In the Dáil last week Deputy Brendan Kenneally asked the Minister for Health and Children when the HSE will develop a plastic surgery service in Waterford Regional Hospital.

In response Health Minister Mary Harney merely said: “As this is a service matter, it has been referred to the HSE for direct reply” – which as answers go is standard procedure these days.

Cork University Hospital currently provides plastic surgery for the south-east hospital group. However, a new maxofacial unit in this region is meant to be “a matter of priority.”

St Vincent’s University Hospital in Dublin, which had been providing plastic surgery and other services to patients from beyond the capital, recently wrote to GPs in County Wexford and elsewhere to state that due to an increase in doctor referrals within its own catchment area it was no longer in a position to see outside public patients.

Other services affected include ear, nose and throat surgeries. The waiting time for an appointment at Ardkeen is “up to two years for compared to 6-9 months for St Vincent’s,” says Fine Gael Senator, Rosslare-based Dr Liam Twomey.

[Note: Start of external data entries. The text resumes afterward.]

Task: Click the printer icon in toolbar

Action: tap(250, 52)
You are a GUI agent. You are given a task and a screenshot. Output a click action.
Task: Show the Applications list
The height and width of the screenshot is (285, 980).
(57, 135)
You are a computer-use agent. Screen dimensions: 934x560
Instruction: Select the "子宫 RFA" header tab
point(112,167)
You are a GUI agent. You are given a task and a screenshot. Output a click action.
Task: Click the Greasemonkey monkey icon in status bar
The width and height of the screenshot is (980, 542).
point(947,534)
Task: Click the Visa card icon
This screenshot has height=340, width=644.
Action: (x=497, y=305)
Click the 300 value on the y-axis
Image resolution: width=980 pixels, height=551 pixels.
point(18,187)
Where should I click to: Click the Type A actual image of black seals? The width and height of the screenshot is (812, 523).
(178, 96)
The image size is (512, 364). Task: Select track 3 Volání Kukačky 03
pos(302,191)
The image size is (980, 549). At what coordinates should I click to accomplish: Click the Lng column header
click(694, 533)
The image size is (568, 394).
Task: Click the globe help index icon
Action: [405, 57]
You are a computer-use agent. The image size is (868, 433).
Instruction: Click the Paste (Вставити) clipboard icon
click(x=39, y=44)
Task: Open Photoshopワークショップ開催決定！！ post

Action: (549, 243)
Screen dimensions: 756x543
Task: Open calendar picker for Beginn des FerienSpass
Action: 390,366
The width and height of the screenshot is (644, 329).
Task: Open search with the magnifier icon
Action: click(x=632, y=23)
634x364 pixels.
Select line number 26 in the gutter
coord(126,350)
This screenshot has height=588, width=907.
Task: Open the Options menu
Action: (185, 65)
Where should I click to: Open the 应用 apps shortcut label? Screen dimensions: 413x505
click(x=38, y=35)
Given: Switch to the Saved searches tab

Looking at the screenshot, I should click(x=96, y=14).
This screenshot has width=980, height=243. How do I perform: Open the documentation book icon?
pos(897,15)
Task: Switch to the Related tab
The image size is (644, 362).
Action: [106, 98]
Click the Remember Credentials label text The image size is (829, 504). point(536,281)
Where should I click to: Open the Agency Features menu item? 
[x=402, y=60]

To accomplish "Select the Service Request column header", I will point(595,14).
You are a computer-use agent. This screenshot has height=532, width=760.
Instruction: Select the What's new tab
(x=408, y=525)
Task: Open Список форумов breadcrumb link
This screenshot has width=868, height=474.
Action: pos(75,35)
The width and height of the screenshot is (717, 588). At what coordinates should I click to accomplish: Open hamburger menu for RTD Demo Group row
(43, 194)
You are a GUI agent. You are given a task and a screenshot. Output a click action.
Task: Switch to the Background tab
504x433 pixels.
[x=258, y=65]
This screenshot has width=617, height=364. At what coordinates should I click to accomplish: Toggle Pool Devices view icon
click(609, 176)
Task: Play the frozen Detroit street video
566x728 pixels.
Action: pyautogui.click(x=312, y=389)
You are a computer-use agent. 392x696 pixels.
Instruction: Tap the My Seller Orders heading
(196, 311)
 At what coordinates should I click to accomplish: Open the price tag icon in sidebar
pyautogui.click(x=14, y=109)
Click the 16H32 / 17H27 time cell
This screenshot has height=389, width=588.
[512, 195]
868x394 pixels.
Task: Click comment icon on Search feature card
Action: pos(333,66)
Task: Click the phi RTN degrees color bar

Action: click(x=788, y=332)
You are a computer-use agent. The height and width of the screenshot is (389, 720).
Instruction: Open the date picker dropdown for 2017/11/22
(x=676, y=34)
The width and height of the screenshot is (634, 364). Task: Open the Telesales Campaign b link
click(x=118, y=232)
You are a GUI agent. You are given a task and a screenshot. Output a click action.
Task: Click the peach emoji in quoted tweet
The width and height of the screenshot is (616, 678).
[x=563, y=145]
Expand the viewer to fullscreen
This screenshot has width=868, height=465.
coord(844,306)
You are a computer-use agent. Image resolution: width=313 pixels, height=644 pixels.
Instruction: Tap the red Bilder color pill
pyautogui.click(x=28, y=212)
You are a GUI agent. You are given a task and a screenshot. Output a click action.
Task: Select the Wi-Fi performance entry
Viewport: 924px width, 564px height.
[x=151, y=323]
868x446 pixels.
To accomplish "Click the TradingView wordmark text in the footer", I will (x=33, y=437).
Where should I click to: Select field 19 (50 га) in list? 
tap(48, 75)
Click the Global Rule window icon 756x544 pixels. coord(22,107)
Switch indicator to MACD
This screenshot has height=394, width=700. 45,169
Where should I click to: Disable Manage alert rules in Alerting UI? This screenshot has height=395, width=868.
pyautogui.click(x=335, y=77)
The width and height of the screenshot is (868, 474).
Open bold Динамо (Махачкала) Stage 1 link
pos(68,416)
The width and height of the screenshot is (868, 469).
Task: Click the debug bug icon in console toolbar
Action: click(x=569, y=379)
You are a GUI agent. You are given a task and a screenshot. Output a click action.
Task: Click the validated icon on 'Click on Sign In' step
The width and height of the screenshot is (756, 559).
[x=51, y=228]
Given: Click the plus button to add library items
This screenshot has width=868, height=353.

He also complains that one has to wait around nine months for an orthopaedic outpatient appointment in St Vincent’s versus “four years for an appointment in Waterford Regional Hospital.”

Also, while one sometimes has to wait weeks but normally less than three months for a scope procedure – used to diagnose stomach or bowel cancer – in St Vincent’s, you’ve to wait “far longer” in both WRH and Wexford General Hospital “because the services are completely under-resourced in both hospitals.”

Also, because of the cardiology cover deficit at Ardkeen, “in Waterford one should only have a heart attack three days a week between 9am and 5pm, whereas one can have one at any time of the day in Dublin,” he says.

While there might be a catheterisation laboratory and rapid access diagnostic clinic for prostate cancer in WRH, “there are no fully functioning urologists… There was no urologist in the hospital up to a few months ago and in its wisdom the Health Service Executive then took on three. However, it has not allocated any resources to provide the urology services available in St Vincent’s,” Dr Twomey added.

He has asked if the HSE will be divert the funding Dublin hospitals receive for the 15% of patients who historically have come from outside of their catchment areas to WRH to make up the shortfall.